米軍の部隊が戦地に展開するまでに何週間を要するかを概観したグラフ。
左から海兵遠征部隊は0.5週未満、第82空挺旅団は1週未満と見積もられている。
また海兵遠征旅団、陸軍機械化旅団の所要時間は1.5週であり、重武装の陸軍師団は4週間となる。
なお、棒グラフの黒色部分は変動する可能性が大きい幅を示している。
(Gritten, et al. 2000. p. 13)より引用。
この図表を読んでみても、正規の装備を備えた戦闘部隊が戦地に展開するためには、一定の時間を必要とすることが分かります。
即応展開した海兵遠征隊(MEU)が戦闘地域に投入されている時期、海兵遠征旅団(Marine Expeditionary Brigade)は動員の準備をようやく半分か3分の1を終えた時期であり、陸軍の主力が到着するにはさらに8倍の時間を必要とするためです。

著者はさらに既存の各種輸送手段の実態を検討した上で次のような結論を引き出しました。

第一に、即応展開が可能な軽武装な地上部隊は、実戦での戦闘力が不足することが予測されるため、必ず機械化部隊と組み合わせて使用する必要があります。
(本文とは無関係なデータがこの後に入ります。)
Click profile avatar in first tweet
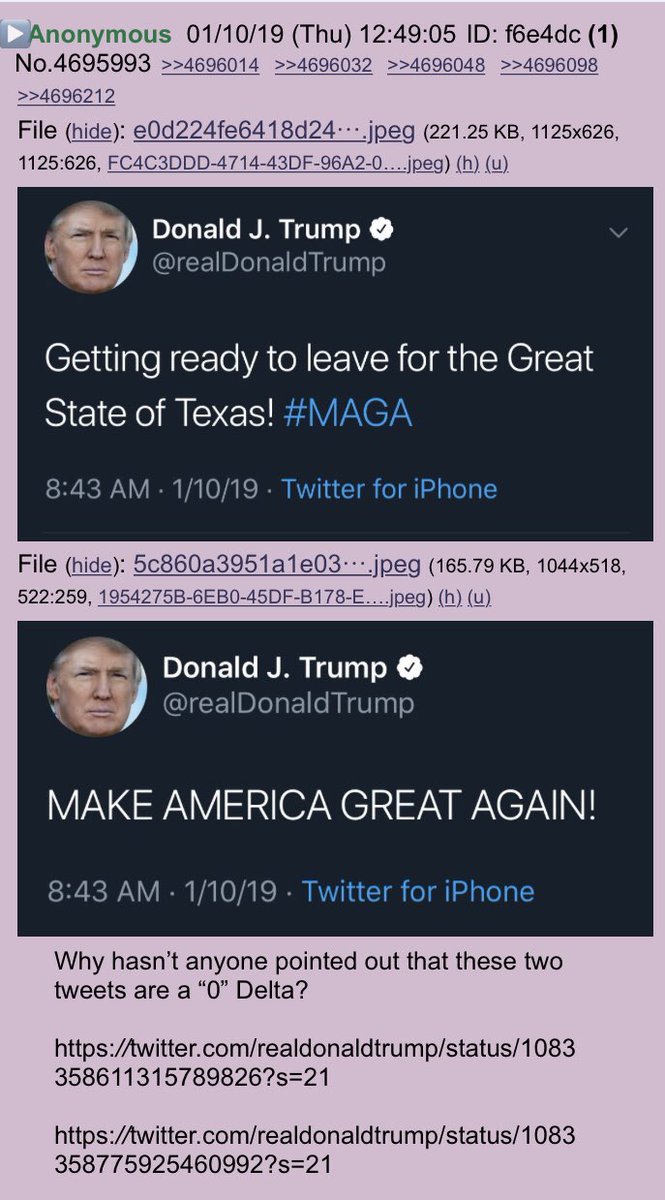Screen dimensions: 665x1200 [90, 247]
さもなければ、先遣隊としての任務を遂行することもできないでしょう。

第二に、機械化部隊は重量物の装備を伴うため、そのような部隊の輸送手段として航空輸送は役に立ちません。航空輸送はあくまでも旅団規模の軽歩兵部隊を輸送するために使用するべきであるというのが著者たちの主張です。

第三に、一見すると海上輸送の巡航速度が大幅に向上し、即応展開の実効性を保証する上で重要な輸送手段であるように見えます。しかし、荷役、給油、管理などに必要な時間を考慮すれば、やはり即応展開には問題があると考えられます。

以上から、輸送手段の発達によって兵站支援はますます容易になり、即応展開能力の飛躍的な向上につながる、と安易に考えてはならないことが分かります。
航空輸送のような手段で輸送可能な部隊は、少なくとも兵站家の観点から見れば大した部隊ではないのです。
つまり、どこの基地に、どれだけの部隊を配備しておくべきなのかという古くからの問題は、今なお重要性を失っていないと言えます。